# Evaluating a Linear Regression Model


## 1. Introduction

   **Regression problems** are supervised learning problems in which the response is continuous
     **Linear regression** is a technique that is useful for regression problems.
    **Classification problems** are supervised learning problems in which the response is categorical

## Benefits of linear regression

*    widely used
*    runs fast
*    easy to use (not a lot of tuning required)
*    highly interpretable
*    basis for many other methods



# 2. Liberaries
*     https://scikit-learn.org/

In [None]:
# imports
import pandas as pd
import seaborn as sns
from sklearn.linear_model import LinearRegression
from sklearn.model_selection import train_test_split
from sklearn import metrics
import matplotlib.pyplot as plt
import numpy as np

# allow plots to appear directly in the notebook
%matplotlib inline

# 3. Read Real Estate
* **take a look at some data, ask some questions about that data**

In [None]:
df=pd.read_csv('/kaggle/input/real-estate-price-prediction/Real estate.csv')

In [None]:
df.head()

In [None]:
df.shape

In [None]:
df.info()

In [None]:
plt.figure(figsize=(8,5))
sns.displot(x=df['Y house price of unit area'], kde=True, aspect=2, color='purple')
plt.xlabel('house price')

In [None]:
plt.figure(figsize=(8,5))
sns.heatmap(df.corr(),annot=True)

# Simple Linear Regression

* Simple linear regression is an approach for predicting a quantitative response using a single feature (or "predictor" or "input variable")
    It takes the following form:
    y = β0 + β1 x

**What does each term represent?**  

*y* is the response

*x* is the feature

*β0* is the intercept

*β1* is the coefficient for x

*β0* and *β1* are called the model coefficients

* To create your model, you must "learn" the values of these coefficients. Once we've learned these coefficients, we can use the model to predict

# 4. Using Train/Test Split

In [None]:
X = df.drop('Y house price of unit area', axis=1)
y = df['Y house price of unit area']
X_train, X_test, y_train, y_test = train_test_split(X, y, test_size=0.3, random_state=101)

# 5. Make Model

In [None]:
model = LinearRegression()
model.fit(X_train,y_train)
pd.DataFrame(model.coef_, index= X.columns , columns=['Coef'])
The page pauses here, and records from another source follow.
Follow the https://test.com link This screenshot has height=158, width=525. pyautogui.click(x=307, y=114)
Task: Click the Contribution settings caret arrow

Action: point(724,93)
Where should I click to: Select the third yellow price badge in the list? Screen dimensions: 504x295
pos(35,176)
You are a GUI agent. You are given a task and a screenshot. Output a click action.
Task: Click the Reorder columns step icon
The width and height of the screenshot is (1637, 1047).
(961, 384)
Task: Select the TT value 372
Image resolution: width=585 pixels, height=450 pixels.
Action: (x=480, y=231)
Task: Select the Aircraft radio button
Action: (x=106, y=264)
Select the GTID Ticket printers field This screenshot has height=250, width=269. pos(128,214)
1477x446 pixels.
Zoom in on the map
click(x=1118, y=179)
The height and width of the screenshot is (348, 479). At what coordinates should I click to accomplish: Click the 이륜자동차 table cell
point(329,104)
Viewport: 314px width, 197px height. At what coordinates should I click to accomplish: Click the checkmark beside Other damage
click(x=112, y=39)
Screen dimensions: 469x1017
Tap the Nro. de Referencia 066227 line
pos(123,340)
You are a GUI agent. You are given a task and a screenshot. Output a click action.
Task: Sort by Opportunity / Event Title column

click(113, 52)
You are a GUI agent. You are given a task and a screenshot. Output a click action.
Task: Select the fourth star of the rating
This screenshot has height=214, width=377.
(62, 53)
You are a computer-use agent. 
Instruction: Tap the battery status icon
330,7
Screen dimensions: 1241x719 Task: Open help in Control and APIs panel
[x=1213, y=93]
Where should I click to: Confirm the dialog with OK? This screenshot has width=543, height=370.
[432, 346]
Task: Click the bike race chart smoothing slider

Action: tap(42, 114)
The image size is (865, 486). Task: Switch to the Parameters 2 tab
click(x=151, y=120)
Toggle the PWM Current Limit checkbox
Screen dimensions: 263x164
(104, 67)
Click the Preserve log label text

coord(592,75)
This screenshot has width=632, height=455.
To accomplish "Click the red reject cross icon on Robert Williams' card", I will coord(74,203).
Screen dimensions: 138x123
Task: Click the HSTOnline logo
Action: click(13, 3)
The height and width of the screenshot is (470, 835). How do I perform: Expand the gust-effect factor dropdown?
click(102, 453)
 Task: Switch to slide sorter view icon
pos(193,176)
# 6. Using the Model for Prediction

### Model Evaluation Metrics for Regression

**What metrics can we used for regression problems?**

**Mean Absolute Error (MAE)** is the mean of the absolute value of the errors

**Mean Squared Error (MSE)** is the mean of the squared errors

**Root Mean Squared Error (RMSE**) is the square root of the mean of the squared errors

In [None]:
y_pred = model.predict(X_test)
MAE = metrics.mean_absolute_error(y_test, y_pred)
MSE = metrics.mean_squared_error(y_test, y_pred)
RMSE = MSE ** (1/2)

pd.DataFrame([MAE, MSE, RMSE], index=['MAE', 'MSE', 'RMSE'], columns=['Metrics'])

In [None]:
df['Y house price of unit area'].mean()

## 7. Interpreting Model Coefficients

* ### Due to the average of house price(mean is 38.98) and our RMSE(is 6.77) we figure out our prediction have a variance near to 6

## 8. Residuals Plot

In [None]:
residuals = y_test - y_pred
sns.scatterplot(x=y_test,y=y_pred)

In [None]:

sns.scatterplot(x=y_test,y=residuals)
plt.axhline(y=0, color='g', ls='--')

**Residual plot must not have a pattern**

In [None]:
sns.displot(residuals, bins=30, kde=True)

* **must have a normal distribution**